- DESCRIPTION OF THE TASK: Please copy the records below word for word, starting at the line that contains "How do I perform: Pause" and continuing through the last line of the records.
-- Begin EXCERPTED RECORDS --
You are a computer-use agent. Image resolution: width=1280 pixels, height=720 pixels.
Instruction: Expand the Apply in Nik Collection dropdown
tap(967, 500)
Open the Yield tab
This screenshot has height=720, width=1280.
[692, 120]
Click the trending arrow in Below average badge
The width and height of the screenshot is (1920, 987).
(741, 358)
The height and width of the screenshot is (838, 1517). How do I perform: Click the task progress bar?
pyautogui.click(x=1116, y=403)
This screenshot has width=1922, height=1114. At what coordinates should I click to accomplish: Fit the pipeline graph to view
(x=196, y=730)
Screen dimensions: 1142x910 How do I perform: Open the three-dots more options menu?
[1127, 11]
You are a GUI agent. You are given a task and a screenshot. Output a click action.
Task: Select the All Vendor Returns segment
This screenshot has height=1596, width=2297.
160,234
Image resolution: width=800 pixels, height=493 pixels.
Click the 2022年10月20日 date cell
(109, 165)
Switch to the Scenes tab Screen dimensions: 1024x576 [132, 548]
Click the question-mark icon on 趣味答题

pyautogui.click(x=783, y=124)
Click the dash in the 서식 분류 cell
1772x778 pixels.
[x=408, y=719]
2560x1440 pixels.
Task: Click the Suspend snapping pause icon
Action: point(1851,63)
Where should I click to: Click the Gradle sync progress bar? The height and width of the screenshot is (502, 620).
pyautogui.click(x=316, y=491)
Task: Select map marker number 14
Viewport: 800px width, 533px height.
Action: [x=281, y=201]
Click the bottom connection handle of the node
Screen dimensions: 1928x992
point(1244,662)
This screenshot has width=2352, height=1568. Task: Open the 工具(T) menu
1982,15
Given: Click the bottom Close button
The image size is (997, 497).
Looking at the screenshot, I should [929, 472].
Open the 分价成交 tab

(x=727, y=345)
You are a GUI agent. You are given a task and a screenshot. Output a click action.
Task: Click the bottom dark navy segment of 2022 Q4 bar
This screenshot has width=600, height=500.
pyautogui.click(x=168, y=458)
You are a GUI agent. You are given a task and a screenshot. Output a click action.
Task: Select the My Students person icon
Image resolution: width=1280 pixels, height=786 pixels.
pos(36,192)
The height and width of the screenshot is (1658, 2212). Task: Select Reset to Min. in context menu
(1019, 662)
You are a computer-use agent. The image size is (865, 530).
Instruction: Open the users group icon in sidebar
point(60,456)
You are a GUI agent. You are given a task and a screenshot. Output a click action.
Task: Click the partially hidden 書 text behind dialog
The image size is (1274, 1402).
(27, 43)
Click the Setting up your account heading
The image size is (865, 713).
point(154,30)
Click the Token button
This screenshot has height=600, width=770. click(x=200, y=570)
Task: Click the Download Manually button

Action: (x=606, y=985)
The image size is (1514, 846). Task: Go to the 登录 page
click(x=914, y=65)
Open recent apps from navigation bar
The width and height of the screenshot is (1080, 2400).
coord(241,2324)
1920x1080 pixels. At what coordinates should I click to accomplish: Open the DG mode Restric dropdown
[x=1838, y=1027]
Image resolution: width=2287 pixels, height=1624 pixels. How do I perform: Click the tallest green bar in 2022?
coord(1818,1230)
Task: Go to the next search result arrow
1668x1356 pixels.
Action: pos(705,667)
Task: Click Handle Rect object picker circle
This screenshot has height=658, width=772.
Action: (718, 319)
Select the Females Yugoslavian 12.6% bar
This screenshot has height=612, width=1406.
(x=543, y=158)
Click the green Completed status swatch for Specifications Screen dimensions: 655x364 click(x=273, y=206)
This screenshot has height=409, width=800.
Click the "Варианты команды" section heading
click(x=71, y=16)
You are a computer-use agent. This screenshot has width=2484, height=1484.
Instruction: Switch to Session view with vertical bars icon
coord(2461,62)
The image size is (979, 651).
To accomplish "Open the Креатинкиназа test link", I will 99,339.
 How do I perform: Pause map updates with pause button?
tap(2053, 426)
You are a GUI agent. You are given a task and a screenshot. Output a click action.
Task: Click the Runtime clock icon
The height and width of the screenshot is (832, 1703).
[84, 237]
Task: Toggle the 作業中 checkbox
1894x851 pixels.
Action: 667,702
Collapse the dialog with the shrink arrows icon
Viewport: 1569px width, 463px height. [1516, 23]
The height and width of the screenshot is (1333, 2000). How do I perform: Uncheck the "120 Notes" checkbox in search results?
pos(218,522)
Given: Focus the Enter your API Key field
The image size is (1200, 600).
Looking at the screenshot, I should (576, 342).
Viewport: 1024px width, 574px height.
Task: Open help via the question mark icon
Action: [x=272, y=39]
-- End EXCERPTED RECORDS --
- THE RESULT:
 How do I perform: Pause map updates with pause button?
tap(2053, 426)
You are a GUI agent. You are given a task and a screenshot. Output a click action.
Task: Click the Runtime clock icon
The height and width of the screenshot is (832, 1703).
[84, 237]
Task: Toggle the 作業中 checkbox
1894x851 pixels.
Action: 667,702
Collapse the dialog with the shrink arrows icon
Viewport: 1569px width, 463px height. [1516, 23]
The height and width of the screenshot is (1333, 2000). How do I perform: Uncheck the "120 Notes" checkbox in search results?
pos(218,522)
Given: Focus the Enter your API Key field
The image size is (1200, 600).
Looking at the screenshot, I should (576, 342).
Viewport: 1024px width, 574px height.
Task: Open help via the question mark icon
Action: [x=272, y=39]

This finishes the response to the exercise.